RouterOS Beginner Basics
1

I’ve read the packet flow here but they don’t really don’t go over logical VLAN interfaces, the only real reference I found to it was “see bridging section for more details” under the logical interface section.

The example is this:

You have a 4 port switch with VLAN filtering enabled. Ether 1 (PVID 10, untagged) and the bridge (VLAN 10, tagged). The switch has a logical VLAN interface setup for VLAN 10.

Ether 1 is sending MAC-Telnet, DST-IP 255.255.255.255 and the DST-MAC of the switch.

How I would expect it to work is this, A → Bridging Decision (Adds VLAN 10 tag, due to the destination being a tagged “port”) → B → I → (Routing Decision, it’s for the router to handle also due to broadcast) → J → decapsulate (It has a L3 logical interface which from my understanding strips the VLAN)

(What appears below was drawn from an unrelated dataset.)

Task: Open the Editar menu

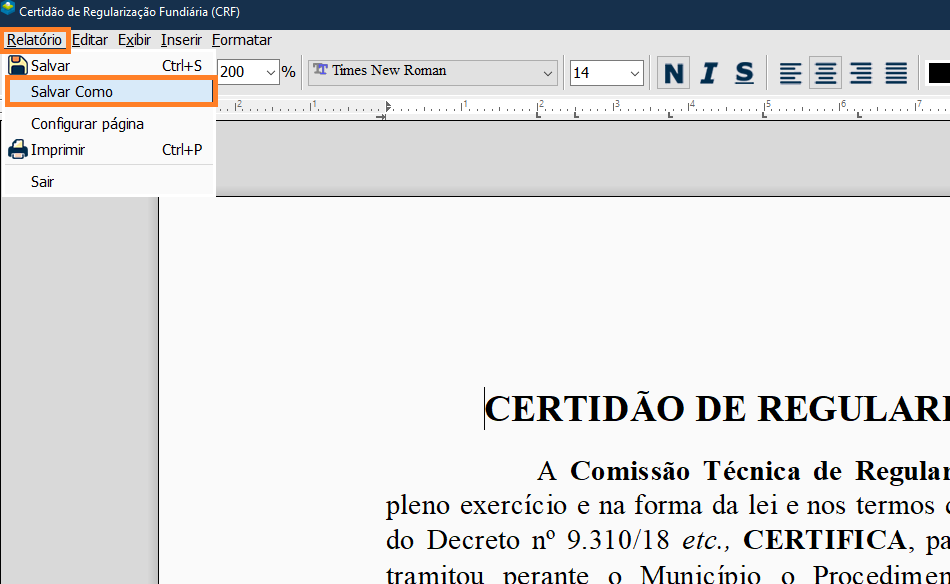Action: coord(90,40)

Now here is where I get confused because if it’s arriving back at A without a tag after the decapsulation, I’d assume the above would just loop again, forever which obviously doesn’t happen. So I am obviously misunderstanding something.

2

Yes, you are misunderstanding things, but not in any sort of boneheaded way :slight_smile:

The packet flow is actually much more complex than shown. This is true for all such diagrams - they illustrate certain things, and leave others out. Left as an exercise to the reader, if you will.

Let’s go over it:

  1. You understand correctly, that the packet is tagged upon entering the bridging section.
  2. You go a bit wrong here. The packet is not mpls, not ipv4 or ipv6 (actually ipv4 includes a check for arp as well) so it goes straight to
  3. VLAN decapsulation. This happens.
  4. Now the interface is vlan10, not a bridge port, so straight to “is it MPLS” - no. (Here you are also wrong: vlan interfaces are not l3 interfaces.)
  5. It is now ipv4, but…
  6. Here the packet is plucked out by mac-telnet, straight to user space. This is done by a so-called raw socket. So the packet doesn’t go through the usual routing, firewalling, etc. steps.

This sort of raw socket plucking thing happens near the “ipv4 or ipv6” decision, but it’s not shown.